Ablauf einer Feuerbestattung
Der Ablauf einer Feuerbestattung beginnt üblicherweise mit einer Trauerfeier, die entweder vor der Kremation mit dem Sarg oder im Anschluss daran mit der Urne stattfindet. Diese Zeremonie wird häufig in einer Kirche, Friedhofskapelle oder in einem individuell gewählten Rahmen abgehalten. Dabei sorgen persönliche Elemente wie Musikstücke, Redebeiträge von Angehörigen oder symbolische Gesten – etwa das Entzünden von Kerzen oder das Niederlegen von Blumen – für eine würdevolle und individuelle Atmosphäre.
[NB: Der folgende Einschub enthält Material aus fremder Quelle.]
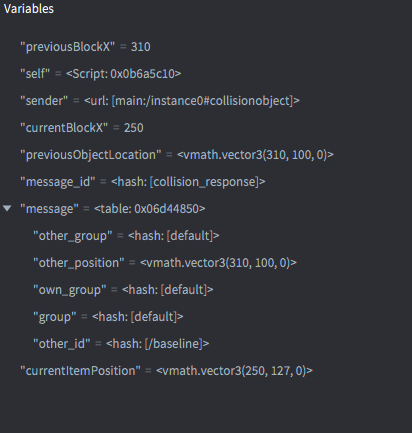Select the "other_position" vector3 entry
412x433 pixels.
(206, 263)
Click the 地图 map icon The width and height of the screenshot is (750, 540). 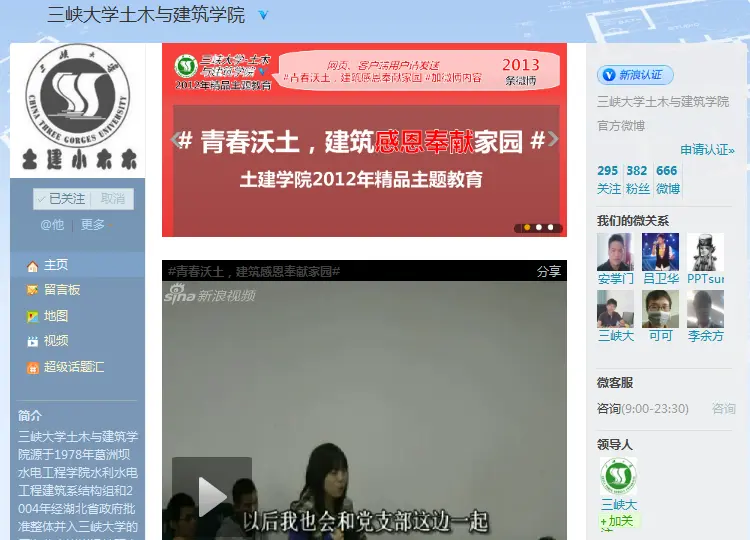pos(33,316)
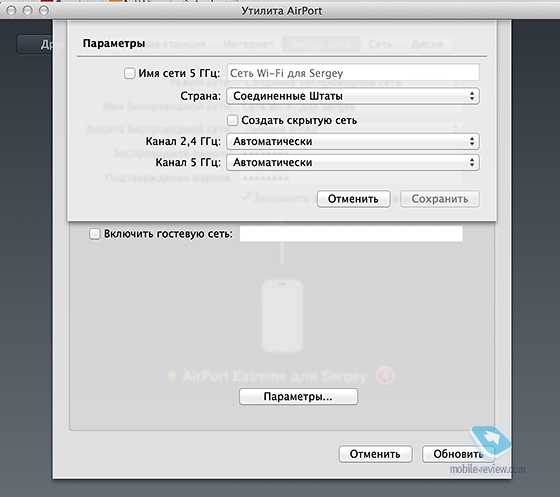Click the red notification badge near AirPort Extreme
The image size is (560, 497).
[385, 376]
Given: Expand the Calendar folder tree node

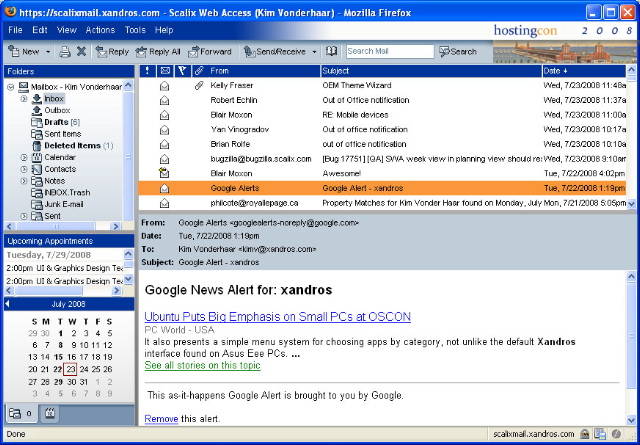Looking at the screenshot, I should point(23,157).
In Deutschland ist für die Einäscherung gesetzlich vorgeschrieben, dass der Verstorbene in einem Sarg kremiert wird. Das gilt unabhängig davon, ob die Trauerfeier vor oder nach der Einäscherung stattfindet. Die eigentliche Kremation erfolgt in einem Krematorium und unterliegt strengen rechtlichen Auflagen sowie hohen Qualitätsstandards. Sie stellt sicher, dass der gesamte Prozess respektvoll und transparent erfolgt.
Nach der Einäscherung wird die Asche des Verstorbenen in einer Urne aufbewahrt. Diese findet später ihre letzte Ruhestätte – sei es auf einem Friedhof, in einem Kolumbarium oder in einer naturnahen Bestattungsform. Auch die Urnenbeisetzung kann von einer persönlichen Zeremonie begleitet werden, in der Angehörige durch Gedichte, Gebete oder eigene Worte Abschied nehmen und dem Verstorbenen gedenken.